You’re not creating more content. You’re sending the same content through more channels each one with its own video monetization for publishers payout structure.
This is how mid-size creators are quietly earning more than channels with triple their subscribers.
Which Platform Should You Start With?
Be honest with yourself about your content type:
- You create long-form videos: Add Facebook Watch and Rumble immediately. Low effort, real revenue.
- You have an engaged community: Launch a Patreon. Even at $5/month, 100 members is $500 likely more than your current YouTube ad revenue.
- You teach something: Build one course on Udemy this quarter. Price it at $29. Promote it to your existing audience.
- You’re comfortable on camera in real time: Twitch opens a completely different income model worth exploring.
The Bottom Line
Video monetization platforms have never been more diverse or more creator-friendly. The old model of “get big on YouTube, then figure it out” still works, but it’s no longer the only path.
The best video monetization platforms today reward creators who show up in multiple places, serve their audience in different formats, and don’t wait for one platform to hand them permission to earn.
YouTube is still part of the plan. It just shouldn’t be the whole plan.
Start with one platform from this list. Get comfortable. Then add another. Six months from now, you’ll have income streams that don’t all depend on what YouTube decides to do next.
FAQ: Best Platforms Like YouTube for Monetization
Q1. Which platform pays the most for video content besides YouTube?
It depends on your content type and audience size. Rumble is known for competitive licensing deals for new creators, while Patreon consistently pays more per viewer than ad-based platforms because your audience pays you directly.
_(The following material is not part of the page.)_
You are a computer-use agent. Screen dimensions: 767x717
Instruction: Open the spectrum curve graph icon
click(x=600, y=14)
For educators, Udemy and Skillshare often outperform both — a single course can earn more in a month than years of ad revenue on YouTube.
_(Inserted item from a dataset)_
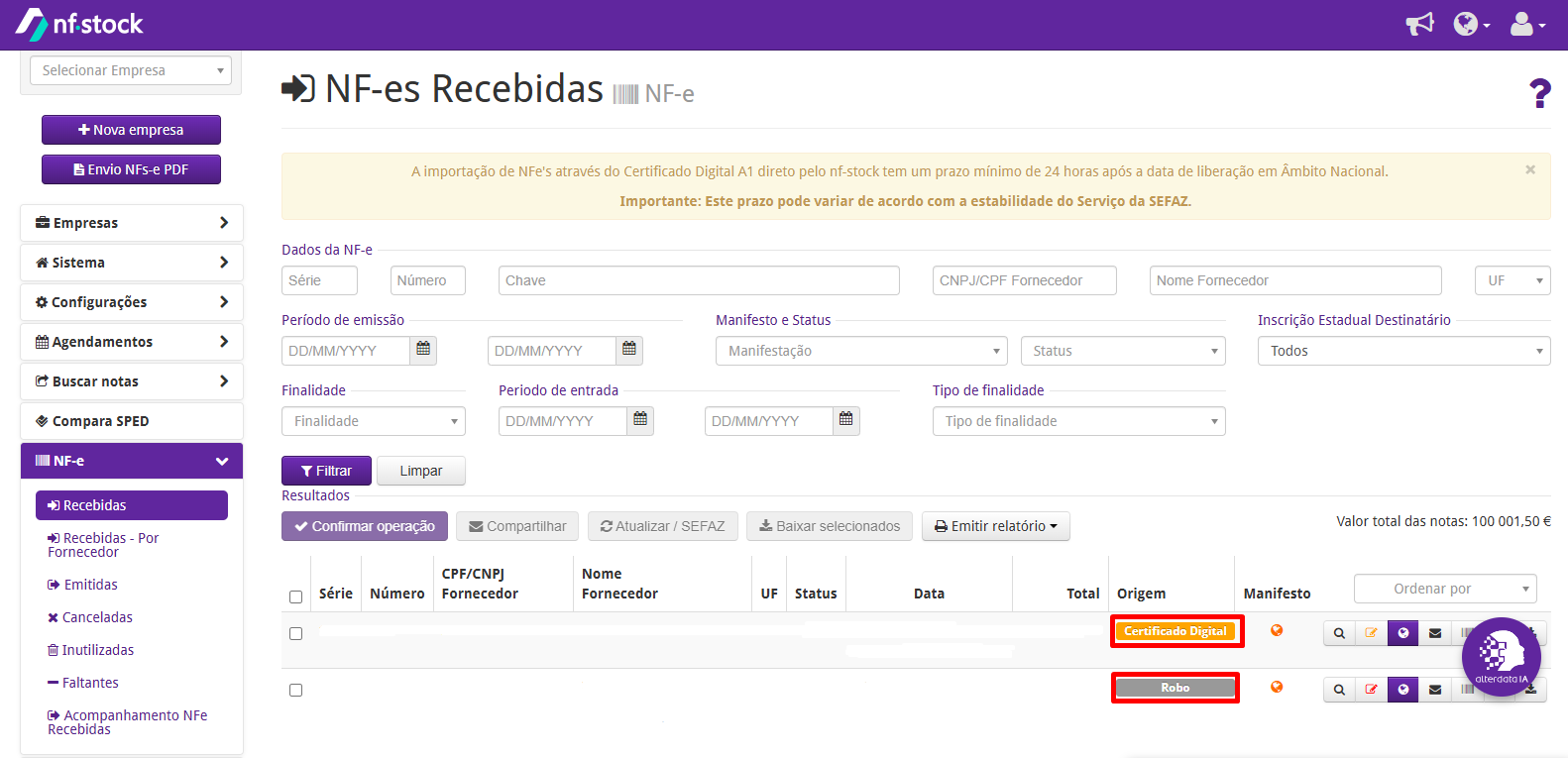Open the alterdata IA assistant bubble
The height and width of the screenshot is (758, 1568).
[x=1501, y=657]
Q2. Can I monetize videos on multiple platforms at the same time?
Yes, and you should. Most platforms allow non-exclusive content, meaning the same video can earn ad revenue on Dailymotion, Facebook Watch, and Rumble simultaneously. The exception is some licensing deals on Rumble, which can be exclusive always read the terms before signing anything.
Q3. Which platform is easiest to get monetized on as a beginner?
Dailymotion has no minimum subscriber requirement to start earning. Rumble also lets new creators monetize early, especially if you opt into their licensing program. Compare that to YouTube’s 1,000 subscribers and 4,000 watch hours for beginners, these two platforms offer a real head start.
Q4. Do I need a big audience to earn on platforms like Patreon or Skillshare?
Not at all. Patreon works on depth, not size. Even 50 highly engaged followers paying $10/month is $500 more reliable than what most small YouTube channels earn from ads. Skillshare pays per minute watched across all students, so a niche course with a small but targeted audience can earn steadily for years.
Q5. Is it worth investing time in smaller platforms when YouTube has the biggest audience?
The audience size argument is real, but it cuts both ways more audience means more competition and harder discoverability. Smaller platforms reward early movers. Creators who built audiences on Twitch, Rumble, or Facebook Watch two to three years ago now have loyal communities and income streams that don’t depend on YouTube’s next algorithm update. The time to start on a secondary platform is before you need it, not after YouTube disappoints you.